## WHAT TO DO
Reproduce each of the items below line for line, changing nothing.

Data items
* * * * * * *
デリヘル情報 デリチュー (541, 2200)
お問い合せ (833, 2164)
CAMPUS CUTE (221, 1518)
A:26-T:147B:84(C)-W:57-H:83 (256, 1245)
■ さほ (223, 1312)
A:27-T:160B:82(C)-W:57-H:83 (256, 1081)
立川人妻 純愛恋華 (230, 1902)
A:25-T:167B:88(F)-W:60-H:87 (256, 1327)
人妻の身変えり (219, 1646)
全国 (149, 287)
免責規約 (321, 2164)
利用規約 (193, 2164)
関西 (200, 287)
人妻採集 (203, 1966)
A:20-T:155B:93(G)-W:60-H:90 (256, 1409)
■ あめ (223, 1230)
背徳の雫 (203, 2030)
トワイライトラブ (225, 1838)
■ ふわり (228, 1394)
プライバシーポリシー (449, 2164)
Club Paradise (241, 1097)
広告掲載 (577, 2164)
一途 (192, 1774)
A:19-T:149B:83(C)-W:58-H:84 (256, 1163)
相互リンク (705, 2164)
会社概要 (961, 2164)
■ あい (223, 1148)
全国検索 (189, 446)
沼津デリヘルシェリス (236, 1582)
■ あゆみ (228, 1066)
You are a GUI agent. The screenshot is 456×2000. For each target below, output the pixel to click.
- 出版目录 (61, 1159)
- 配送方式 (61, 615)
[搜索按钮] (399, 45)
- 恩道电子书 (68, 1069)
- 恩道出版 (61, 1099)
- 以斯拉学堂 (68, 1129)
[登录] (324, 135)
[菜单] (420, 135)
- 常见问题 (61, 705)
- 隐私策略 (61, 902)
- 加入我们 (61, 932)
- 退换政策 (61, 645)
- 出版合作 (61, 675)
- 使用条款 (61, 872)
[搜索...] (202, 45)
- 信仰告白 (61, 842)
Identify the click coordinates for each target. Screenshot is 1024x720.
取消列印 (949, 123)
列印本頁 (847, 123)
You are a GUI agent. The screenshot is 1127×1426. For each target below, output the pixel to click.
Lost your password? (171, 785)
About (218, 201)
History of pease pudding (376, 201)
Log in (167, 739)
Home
* * * * * * *
## RESPONSE TO THE TASK
デリヘル情報 デリチュー (541, 2200)
お問い合せ (833, 2164)
CAMPUS CUTE (221, 1518)
A:26-T:147B:84(C)-W:57-H:83 (256, 1245)
■ さほ (223, 1312)
A:27-T:160B:82(C)-W:57-H:83 (256, 1081)
立川人妻 純愛恋華 (230, 1902)
A:25-T:167B:88(F)-W:60-H:87 (256, 1327)
人妻の身変えり (219, 1646)
全国 (149, 287)
免責規約 (321, 2164)
利用規約 (193, 2164)
関西 (200, 287)
人妻採集 (203, 1966)
A:20-T:155B:93(G)-W:60-H:90 (256, 1409)
■ あめ (223, 1230)
背徳の雫 (203, 2030)
トワイライトラブ (225, 1838)
■ ふわり (228, 1394)
プライバシーポリシー (449, 2164)
Club Paradise (241, 1097)
広告掲載 (577, 2164)
一途 (192, 1774)
A:19-T:149B:83(C)-W:58-H:84 (256, 1163)
相互リンク (705, 2164)
会社概要 (961, 2164)
■ あい (223, 1148)
全国検索 (189, 446)
沼津デリヘルシェリス (236, 1582)
■ あゆみ (228, 1066)
You are a GUI agent. The screenshot is 456×2000. For each target below, output the pixel to click.
- 出版目录 (61, 1159)
- 配送方式 (61, 615)
[搜索按钮] (399, 45)
- 恩道电子书 (68, 1069)
- 恩道出版 (61, 1099)
- 以斯拉学堂 (68, 1129)
[登录] (324, 135)
[菜单] (420, 135)
- 常见问题 (61, 705)
- 隐私策略 (61, 902)
- 加入我们 (61, 932)
- 退换政策 (61, 645)
- 出版合作 (61, 675)
- 使用条款 (61, 872)
[搜索...] (202, 45)
- 信仰告白 (61, 842)
Identify the click coordinates for each target. Screenshot is 1024x720.
取消列印 (949, 123)
列印本頁 (847, 123)
You are a GUI agent. The screenshot is 1127×1426. For each target below, output the pixel to click.
Lost your password? (171, 785)
About (218, 201)
History of pease pudding (376, 201)
Log in (167, 739)
Home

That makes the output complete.